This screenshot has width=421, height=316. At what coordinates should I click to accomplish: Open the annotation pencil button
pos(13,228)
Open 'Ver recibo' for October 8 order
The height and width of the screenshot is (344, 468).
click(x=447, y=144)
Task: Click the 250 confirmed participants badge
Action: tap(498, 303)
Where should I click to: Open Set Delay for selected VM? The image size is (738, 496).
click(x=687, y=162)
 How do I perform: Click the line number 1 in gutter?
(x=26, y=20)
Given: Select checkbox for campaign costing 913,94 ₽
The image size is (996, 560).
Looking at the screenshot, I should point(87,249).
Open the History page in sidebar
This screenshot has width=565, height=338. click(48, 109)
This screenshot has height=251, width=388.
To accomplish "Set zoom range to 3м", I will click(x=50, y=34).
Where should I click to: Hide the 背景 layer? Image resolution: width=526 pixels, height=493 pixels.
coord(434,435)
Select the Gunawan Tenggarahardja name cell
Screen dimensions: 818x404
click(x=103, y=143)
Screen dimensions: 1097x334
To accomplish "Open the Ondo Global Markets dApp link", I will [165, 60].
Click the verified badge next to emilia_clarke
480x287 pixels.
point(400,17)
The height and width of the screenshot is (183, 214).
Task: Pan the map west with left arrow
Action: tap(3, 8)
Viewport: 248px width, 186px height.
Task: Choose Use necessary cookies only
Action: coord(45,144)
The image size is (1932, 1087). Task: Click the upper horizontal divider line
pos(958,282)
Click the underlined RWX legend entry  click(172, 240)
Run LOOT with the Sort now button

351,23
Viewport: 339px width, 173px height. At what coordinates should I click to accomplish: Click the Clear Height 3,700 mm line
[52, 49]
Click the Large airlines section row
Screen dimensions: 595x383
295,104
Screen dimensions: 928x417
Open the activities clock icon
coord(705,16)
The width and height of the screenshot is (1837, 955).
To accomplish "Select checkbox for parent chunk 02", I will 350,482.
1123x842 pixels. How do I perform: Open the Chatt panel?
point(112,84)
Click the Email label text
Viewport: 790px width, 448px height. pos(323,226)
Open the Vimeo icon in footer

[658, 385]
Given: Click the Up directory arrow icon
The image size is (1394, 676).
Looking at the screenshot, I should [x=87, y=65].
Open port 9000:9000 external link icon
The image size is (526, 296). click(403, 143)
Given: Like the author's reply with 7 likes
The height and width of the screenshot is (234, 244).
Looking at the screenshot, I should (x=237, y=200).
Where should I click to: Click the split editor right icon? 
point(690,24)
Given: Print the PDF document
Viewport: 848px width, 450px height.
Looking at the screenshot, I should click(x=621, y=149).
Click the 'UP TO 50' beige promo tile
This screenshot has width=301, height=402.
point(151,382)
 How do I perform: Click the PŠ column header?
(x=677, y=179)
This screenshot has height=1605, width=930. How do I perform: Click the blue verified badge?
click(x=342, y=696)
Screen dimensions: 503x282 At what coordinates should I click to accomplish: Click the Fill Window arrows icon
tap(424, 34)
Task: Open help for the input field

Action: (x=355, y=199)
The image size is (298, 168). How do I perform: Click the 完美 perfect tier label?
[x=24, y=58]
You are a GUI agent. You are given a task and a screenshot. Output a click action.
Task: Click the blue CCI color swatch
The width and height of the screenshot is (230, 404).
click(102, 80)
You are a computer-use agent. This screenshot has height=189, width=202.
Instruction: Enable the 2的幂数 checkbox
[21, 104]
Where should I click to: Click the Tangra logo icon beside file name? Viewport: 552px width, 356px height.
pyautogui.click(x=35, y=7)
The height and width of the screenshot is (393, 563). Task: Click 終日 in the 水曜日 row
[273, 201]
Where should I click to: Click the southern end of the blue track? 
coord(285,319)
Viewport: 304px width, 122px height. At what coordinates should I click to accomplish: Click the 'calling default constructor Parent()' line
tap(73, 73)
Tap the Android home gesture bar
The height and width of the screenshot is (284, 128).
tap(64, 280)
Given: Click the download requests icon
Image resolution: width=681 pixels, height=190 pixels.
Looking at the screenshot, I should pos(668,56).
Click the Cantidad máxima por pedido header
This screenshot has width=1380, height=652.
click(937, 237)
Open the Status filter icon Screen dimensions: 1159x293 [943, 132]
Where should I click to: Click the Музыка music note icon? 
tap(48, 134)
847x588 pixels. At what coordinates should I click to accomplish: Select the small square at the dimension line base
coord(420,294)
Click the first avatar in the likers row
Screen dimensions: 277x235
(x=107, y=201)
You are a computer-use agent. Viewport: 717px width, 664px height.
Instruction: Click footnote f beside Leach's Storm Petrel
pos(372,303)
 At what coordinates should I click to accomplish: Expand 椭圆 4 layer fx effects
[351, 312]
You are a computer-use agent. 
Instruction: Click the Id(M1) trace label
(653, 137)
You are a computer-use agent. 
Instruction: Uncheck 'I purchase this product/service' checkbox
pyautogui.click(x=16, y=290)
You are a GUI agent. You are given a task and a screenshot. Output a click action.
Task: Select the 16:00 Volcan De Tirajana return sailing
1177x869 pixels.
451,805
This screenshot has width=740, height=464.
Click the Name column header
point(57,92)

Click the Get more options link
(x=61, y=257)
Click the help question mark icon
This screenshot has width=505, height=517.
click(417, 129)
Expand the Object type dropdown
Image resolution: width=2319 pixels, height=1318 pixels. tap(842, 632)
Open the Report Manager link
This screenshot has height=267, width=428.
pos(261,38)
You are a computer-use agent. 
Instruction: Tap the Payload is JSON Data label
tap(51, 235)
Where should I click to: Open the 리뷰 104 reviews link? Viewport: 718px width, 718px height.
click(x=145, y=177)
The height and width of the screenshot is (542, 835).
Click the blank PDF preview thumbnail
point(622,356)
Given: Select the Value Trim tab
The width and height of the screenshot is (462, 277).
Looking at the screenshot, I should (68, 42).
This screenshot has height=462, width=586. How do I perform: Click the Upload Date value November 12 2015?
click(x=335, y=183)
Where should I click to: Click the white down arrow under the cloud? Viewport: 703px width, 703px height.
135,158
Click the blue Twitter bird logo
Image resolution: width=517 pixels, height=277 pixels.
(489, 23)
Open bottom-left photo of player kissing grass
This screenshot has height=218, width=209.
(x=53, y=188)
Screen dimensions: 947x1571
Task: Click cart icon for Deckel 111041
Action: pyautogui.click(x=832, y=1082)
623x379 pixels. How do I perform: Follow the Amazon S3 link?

★ ★ ★

_Work task_.
Leave out every line ahead of the one containing "Where should I click to: Click the white" and print the rest of the listing exactly.

_Answer box_.
Where should I click to: Click the white down arrow under the cloud? Viewport: 703px width, 703px height.
135,158
Click the blue Twitter bird logo
Image resolution: width=517 pixels, height=277 pixels.
(489, 23)
Open bottom-left photo of player kissing grass
This screenshot has height=218, width=209.
(x=53, y=188)
Screen dimensions: 947x1571
Task: Click cart icon for Deckel 111041
Action: pyautogui.click(x=832, y=1082)
623x379 pixels. How do I perform: Follow the Amazon S3 link?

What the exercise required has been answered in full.